Un atardecer cualquiera de final de otoño. Paseo por las calles del Cerro, silenciosas, doradas por el sol que se va despidiendo apenas sin querer. Barrio rodeado de colores imposibles, creando una luz de ensueño. Mis pasos me llevan por el pasado de mi pueblo, por el sur del mismo. Incluso aquí el sur doliente permanece en un olvido, apenas con futuro. Pienso, mientras paseo, intuyo, recuerdo, sin haberlo vivido cómo sería la vida en la calle la Luna (Comandante Baeza) donde vive, Trini viuda de Julio Miranda el del bar de la calle Lora.

Calle Cerrojeros, donde aún suena el tintineo del metal como una plaza de Seffarini desaparecida ¿Fue este lugar el sitio donde los moriscos se ocultaron bajo un bautizo fingido, obligado para salvar la vida y la hacienda?
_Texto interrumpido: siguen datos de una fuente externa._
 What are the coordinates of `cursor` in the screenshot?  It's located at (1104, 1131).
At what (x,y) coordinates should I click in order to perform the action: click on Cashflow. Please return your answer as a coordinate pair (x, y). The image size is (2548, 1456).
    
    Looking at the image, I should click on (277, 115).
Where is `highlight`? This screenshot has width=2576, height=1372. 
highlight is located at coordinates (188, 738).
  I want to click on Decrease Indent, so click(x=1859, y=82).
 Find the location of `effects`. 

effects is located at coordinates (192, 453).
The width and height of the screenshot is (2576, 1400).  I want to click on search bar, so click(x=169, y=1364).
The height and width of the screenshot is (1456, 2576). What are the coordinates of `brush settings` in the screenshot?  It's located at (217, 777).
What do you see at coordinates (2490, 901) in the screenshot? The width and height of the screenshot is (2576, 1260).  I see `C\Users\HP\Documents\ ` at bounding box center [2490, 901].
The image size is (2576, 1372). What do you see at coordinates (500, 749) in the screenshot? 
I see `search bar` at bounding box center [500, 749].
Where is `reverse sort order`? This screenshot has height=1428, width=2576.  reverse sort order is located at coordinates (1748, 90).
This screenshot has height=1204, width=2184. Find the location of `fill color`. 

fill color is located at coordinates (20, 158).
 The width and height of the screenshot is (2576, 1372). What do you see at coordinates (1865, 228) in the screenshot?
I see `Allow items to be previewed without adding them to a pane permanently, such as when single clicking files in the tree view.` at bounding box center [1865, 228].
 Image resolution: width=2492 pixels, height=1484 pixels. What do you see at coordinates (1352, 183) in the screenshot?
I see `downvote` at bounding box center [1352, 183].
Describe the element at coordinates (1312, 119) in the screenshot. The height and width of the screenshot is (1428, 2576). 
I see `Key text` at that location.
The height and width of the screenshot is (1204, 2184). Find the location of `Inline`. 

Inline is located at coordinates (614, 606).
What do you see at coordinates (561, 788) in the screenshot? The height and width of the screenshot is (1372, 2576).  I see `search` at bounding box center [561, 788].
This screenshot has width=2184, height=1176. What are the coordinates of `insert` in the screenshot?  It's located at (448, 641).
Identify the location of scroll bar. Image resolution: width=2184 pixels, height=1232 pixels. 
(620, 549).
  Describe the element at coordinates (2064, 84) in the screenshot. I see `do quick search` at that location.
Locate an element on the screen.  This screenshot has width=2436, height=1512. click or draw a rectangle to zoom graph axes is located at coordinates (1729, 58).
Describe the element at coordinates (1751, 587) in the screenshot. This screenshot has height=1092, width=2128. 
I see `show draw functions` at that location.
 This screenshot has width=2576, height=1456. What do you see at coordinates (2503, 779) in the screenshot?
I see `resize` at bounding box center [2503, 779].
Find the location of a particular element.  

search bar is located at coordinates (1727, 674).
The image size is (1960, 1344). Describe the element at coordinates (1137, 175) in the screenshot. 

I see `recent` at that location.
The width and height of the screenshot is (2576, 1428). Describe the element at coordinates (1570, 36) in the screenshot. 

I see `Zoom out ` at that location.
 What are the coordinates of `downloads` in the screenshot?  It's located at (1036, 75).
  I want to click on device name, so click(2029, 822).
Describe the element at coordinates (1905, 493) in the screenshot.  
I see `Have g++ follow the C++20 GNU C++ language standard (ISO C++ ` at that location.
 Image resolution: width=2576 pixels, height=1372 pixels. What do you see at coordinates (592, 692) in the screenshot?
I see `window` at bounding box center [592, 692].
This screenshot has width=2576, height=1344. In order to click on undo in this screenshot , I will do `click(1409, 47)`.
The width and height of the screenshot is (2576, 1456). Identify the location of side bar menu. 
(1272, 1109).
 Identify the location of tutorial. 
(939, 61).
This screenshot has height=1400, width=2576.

Calle Alta número 10, donde vivió Campos, hombre honrado, recordado presidente del hogar del pensionista. Y Simón y su mujer, profesora de Cambridge, ya jubilada, en el número 4. Todas calles silenciosas que ocultan el origen de Fuentes. Calles trazadas alrededor del castillo del Hierro, que las sueña desde su torre del homenaje llenas de vida, de trasiego de rebaños, carros y yuntas, de mujeres con pañuelos a la cabeza hablando en algarabía, a pleno pulmón unas, cantando romances otras, mientras barren la puerta que por la noche sería salón de tertulia, mientras las niñas y niños jugaban a los micos, a los veinte barriles o cantaban “Estaba el señor don gato” ignorando el verdadero sentido de la letra.

Mujeres que limpiaban las casas, regaban las flores, encalaban dejando un recuerdo en generaciones nuevas que, a pesar del tiempo transcurrido, guardan un recuerdo añorante de casas encantadas, mágicas. Como la de Josefa Ramírez Lozano, con su corral al final y su limonero que junto a su marido Juan Pruna recibían a nietas, nietos y amigas que aún “flipan” con la casa cuando la recuerdan. Me alejo por la calle Alta, llevándome en el recuerdo a Monago y su familia los Cepos, sabiendo que en las noches de verano ya apenas habrá vecinas en las puertas, ni niños jugando. El tiempo, ese misterioso que ocupa el espacio, se quedó dormido en el Cerro y fue destruyendo la memoria de lo que fuimos.

De pronto me viene a la memoria aquello que le oí a una mujer con muchos años. Cuando se estaba creando el parque del Molino de Viento decía que no era lugar bueno para celebrar una romería porque cerca de allí había corrido la sangre. Pregunté a gente que había vivido cerca del lugar y no supieron darme noticia de algún suceso sangriento, solo una persona me habló del torreón que había no muy lejos de allí.

Se trataba de la construcción donde colgaban a los ajusticiados. Dado el tiempo transcurrido, nadie podía recordar lo que me contaba aquel anciano. Entonces reflexioné sobre la manera que permanece el pasado y cómo éste está más cerca de nuestra manera de ser, de nuestra cultura, que lo actual. Pero la realidad se impuso y pensé que lo que ha permanecido durante 300, 400 años se va perdiendo, se ha perdido en los últimos 50. Nadie puede evitarlo, solo nosotras y nosotros, que vivimos en el mismo espacio que ocuparon hombres y mujeres en un tiempo que permanece oculto.